Am Nachmittag meldete die "Initiative Profisport Deutschland" dann, dass LED-Banden in Hallen oder Stadien "nicht von der Nutzungseinschränkung für beleuchtete Werbeanlagen erfasst" seien. In den Bauordnungen der Länder seien mit dem Begriff "Werbeanlagen" Außenwerbung definiert. LED-Banden in Hallen und Stadien fallen nach Ansicht der Initiative Profisport nicht darunter. Das Bundeswirtschaftsministerium teilte unterdessen mit, man stehe mit dem für Sport zuständigen Innenministerium in Kontakt und führe derzeit Gespräche.

Einschränkungen im privaten Bereich

Auch im privaten Bereich sollen die Bürgerinnen und Bürger dazu angehalten werden, Energie zu sparen. Vermieter und Mieter sind für sechs Monate nicht mehr an Vertragsklauseln in Mietverträgen gebunden, die eine Mindesttemperatur in den Wohnungen vorschreiben. So sollen die, die Energie einsparen und die Heizung herunterdrehen wollen, dies auch tun dürfen, erläuterte das Wirtschaftsministerium.

Private Pools dürfen nun nicht mehr mit Gas und Strom geheizt werden. Ausnahme: Das Schwimmbad wird für therapeutische Anwendungen genutzt. Pools in Hotels, Freizeiteinrichtungen oder Rehazentren sind nicht betroffen.

Jährliche Heizungsprüfung

Zu den neuen Vorschriften gehört auch, dass Wohnungseigentümer jedes Jahr eine Heizungsprüfung durchführen müssen und ineffiziente Heizungspumpen in Gebäuden mit Erdgasheizungen ausgetauscht werden sollen. Die zweite Verordnung soll am 1. Oktober in Kraft treten und zwei Jahre lang gültig sein, bedarf aber noch einer Zustimmung des Bundesrats.

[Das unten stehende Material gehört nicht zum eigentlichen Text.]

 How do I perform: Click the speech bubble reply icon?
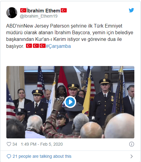point(9,156)
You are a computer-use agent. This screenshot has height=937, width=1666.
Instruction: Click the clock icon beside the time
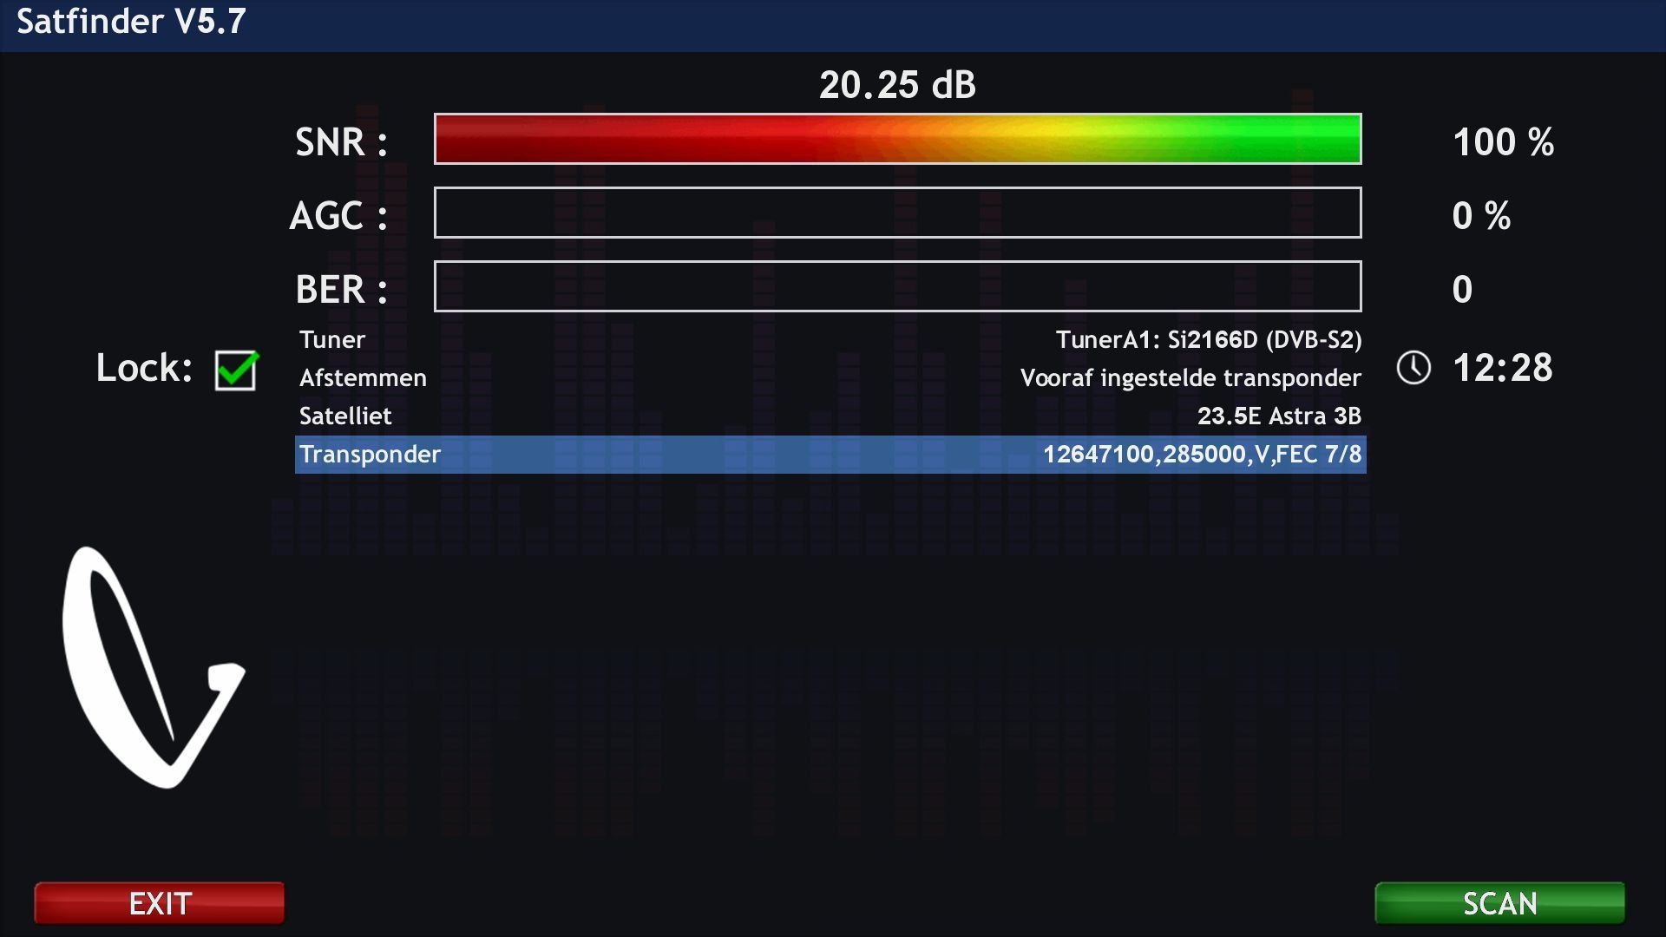[1413, 368]
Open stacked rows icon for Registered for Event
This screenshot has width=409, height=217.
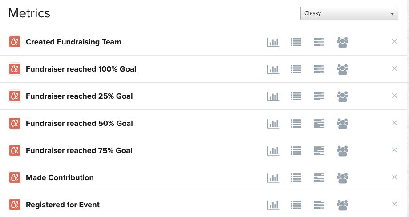[319, 205]

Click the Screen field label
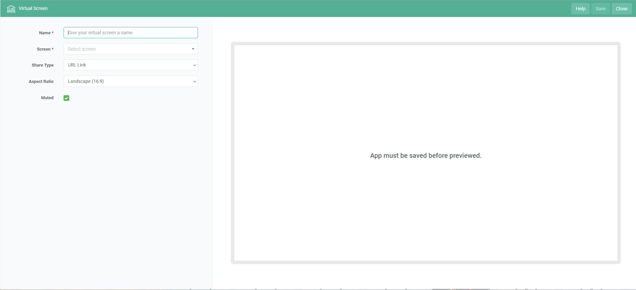coord(45,49)
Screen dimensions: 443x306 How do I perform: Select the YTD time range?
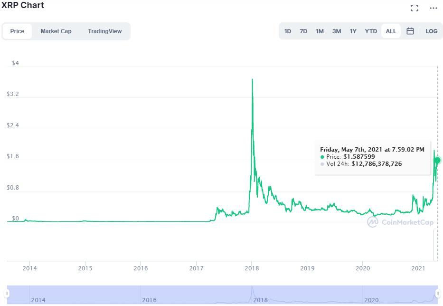371,31
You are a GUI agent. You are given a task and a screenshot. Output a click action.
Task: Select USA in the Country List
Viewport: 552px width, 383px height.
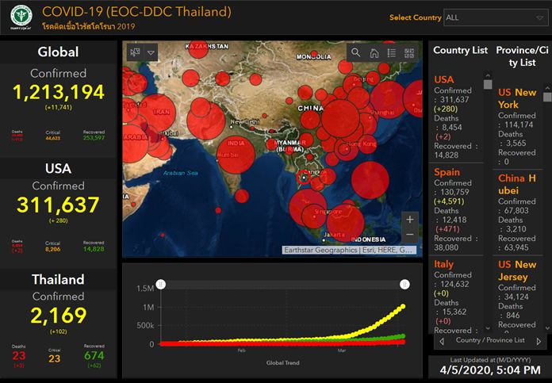click(444, 79)
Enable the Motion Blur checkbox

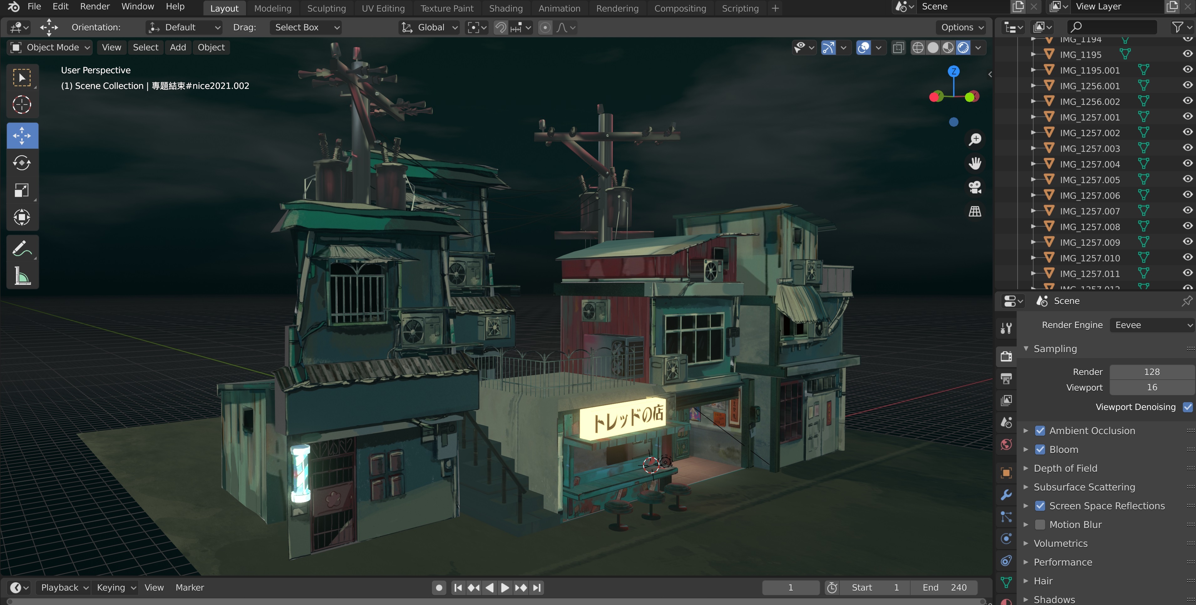pyautogui.click(x=1040, y=525)
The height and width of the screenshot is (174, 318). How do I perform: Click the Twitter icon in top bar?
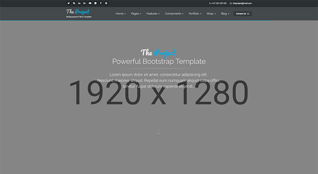coord(68,3)
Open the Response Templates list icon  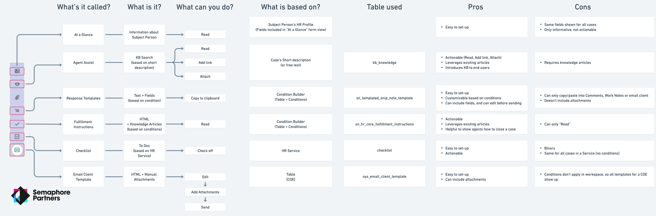coord(17,111)
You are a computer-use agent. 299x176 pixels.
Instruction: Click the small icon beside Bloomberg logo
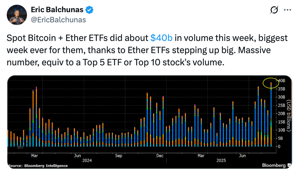tap(289, 165)

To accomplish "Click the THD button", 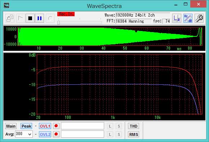I will pyautogui.click(x=134, y=126).
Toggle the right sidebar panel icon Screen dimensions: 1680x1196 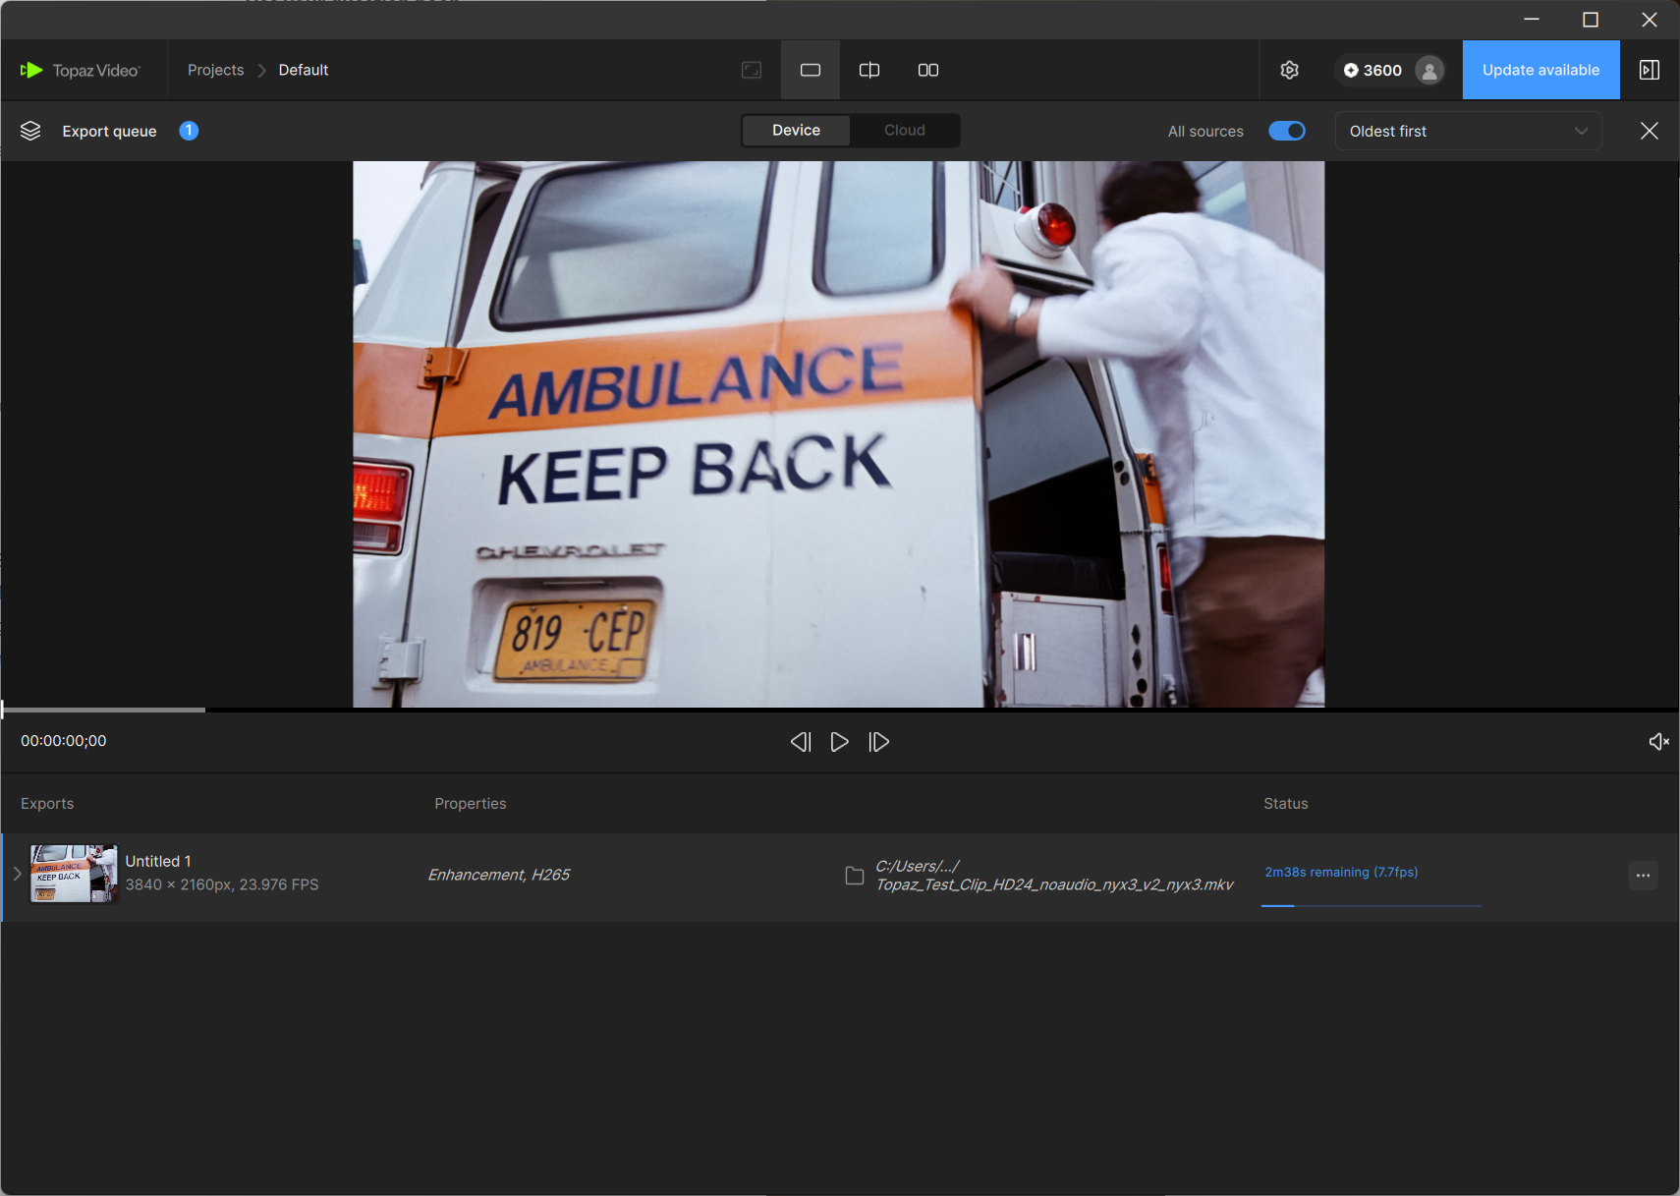[1649, 70]

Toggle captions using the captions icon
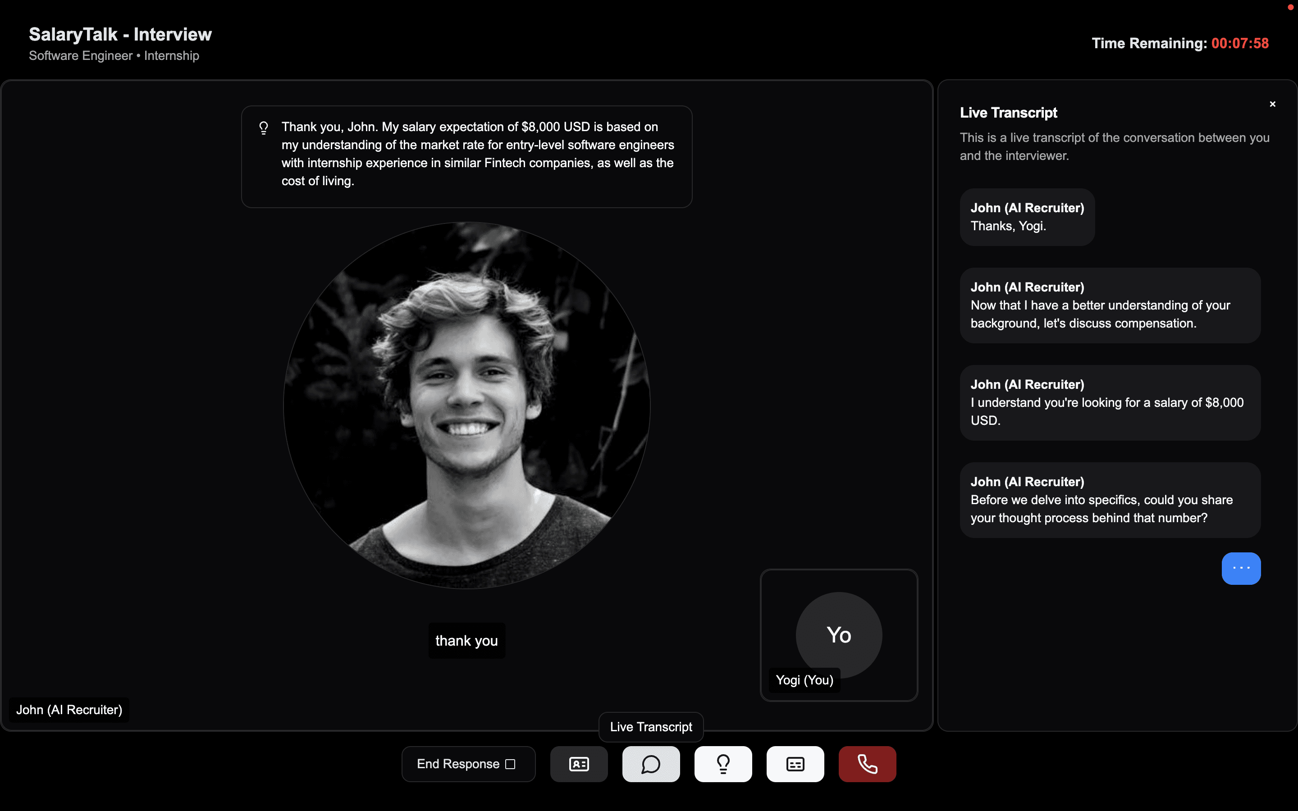795,763
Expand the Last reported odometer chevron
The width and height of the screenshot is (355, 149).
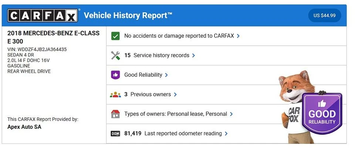point(226,134)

"Wir haben noch einen langen Weg vor uns." Bundeswirtschaftsminister Robert Habeck (Grüne)

Laut Bundeswirtschaftsminister Robert Habeck (Grüne) könnten mit den Maßnahmen zwei bis zweieinhalb Prozent des Energieverbrauchs in Deutschland eingespart werden. Das sei "nicht so viel, als dass wir uns zurücklehnen können" - das Einsparziel der Bundesregierung im Winter laute 20 Prozent. Man stehe vor einer "nationalen Kraftanstrengung". "Jeder Beitrag zählt", so Habeck.